The fruits of such analysis are many:

 

Cutting through the clutter: EEMUA 191 suggests that 150 alarms per day (one every 10 minutes) presented to an operator is "very likely to be acceptable" and 300 alarms per day (an alarm every 5 minutes) is considered "manageable". In reality it is not unusual to record tens of thousands of alarms per operator per day, which makes such a system self-defeating. Identifying nuisance alarms helps to eliminate unnecessary or ineffective alarms, thus bringing the number of alarms per operator to a more manageable ratio.

To do this, clear justification for each alarm is required. An alarm's reason for being should be related to a specific problem or abnormal situation and also to a specific and defined operator response. If there is no problem or if the alarm is not intended to elicit specific operator action, then its legitimacy should be questioned. A process indicator or alert does not automatically equate to an alarm.

Average Alarm Rate

Very likely acceptable

<1 per 10 min

Manageable

< 2 per 10 min

Likely over-demanding

> 5 per 10 min

Very likely unacceptable

> 10 per 10 min

Peak Alarm Rate

Should be manageable

<10 per 10 min

Hard to Cope

20 to 100 per 10 min

Definitely Excessive

<100 per 10 min

Source: EEMUA 191

Under the carpet: Analyzing shelved alarms can help highlight potential reductions in alarm numbers there as well. More importantly, by looking at how long important alarms have been shelved or permanently suppressed, operator practices can be corrected (having shelved an alarm, there is no guarantee that the operator remembers to go back to reactivate it).

 

The heart of the matter: Identifying root alarms or consequential alarms helps ensure that in an alarm flood, prioritization models have been configured such that the consequential alarm does not get lost or remain unnoticed.

 

For consequential alarm and event analysis, most Historians would compare one set of alarm data with another set of alarm data (depending on the query placed). However, what is even more useful is to be able to compare alarm data with plant/process trend data.

 

This is significant because alarms – being reactive in function – cannot anticipate by themselves any process drift towards an abnormality which could eventually lead to breakdown or process failure. Co-relating alarm data with trend information can help throw up such insight.
==*==
- Task requirements:
A. Reproduce the alarm analysis passage between "The heart of" and "plant/process trend data.", inclusive, renaming "alarm flood" as "alarm surge".
B. For each statement, answer yes or no according to the alarm analysis passage and quote the words that decide it: (i) EEMUA 191 considers 300 alarms per day to be manageable; (ii) a process indicator or alert automatically counts as an alarm; (iii) alarms can anticipate process drift on their own.

- Collected data:
==*==
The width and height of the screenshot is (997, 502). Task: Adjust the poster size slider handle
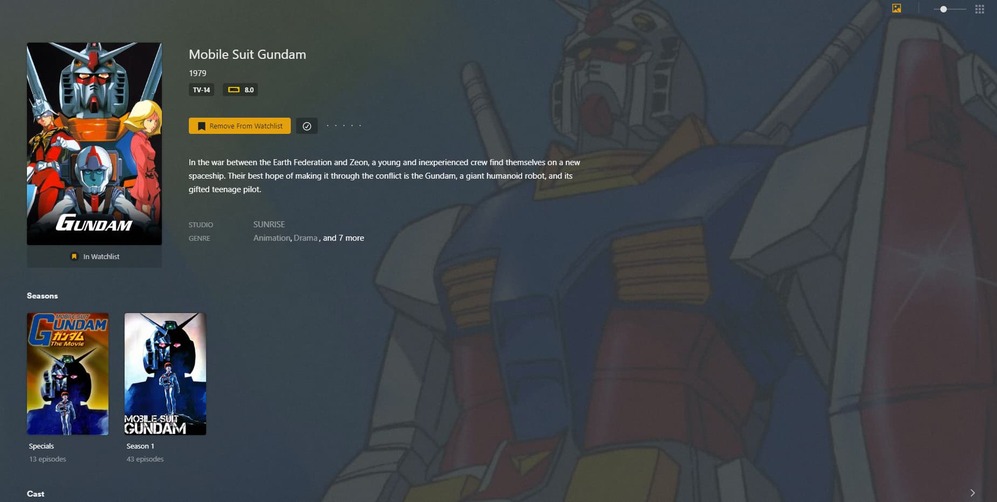click(944, 9)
==*==
- Per-task answers:
A.
The heart of the matter: Identifying root alarms or consequential alarms helps ensure that in an alarm surge, prioritization models have been configured such that the consequential alarm does not get lost or remain unnoticed.

 

For consequential alarm and event analysis, most Historians would compare one set of alarm data with another set of alarm data (depending on the query placed). However, what is even more useful is to be able to compare alarm data with plant/process trend data.

B.
(i) Yes: "300 alarms per day (an alarm every 5 minutes) is considered "manageable""
(ii) No: "A process indicator or alert does not automatically equate to an alarm."
(iii) No: "alarms – being reactive in function – cannot anticipate by themselves any process drift towards an abnormality"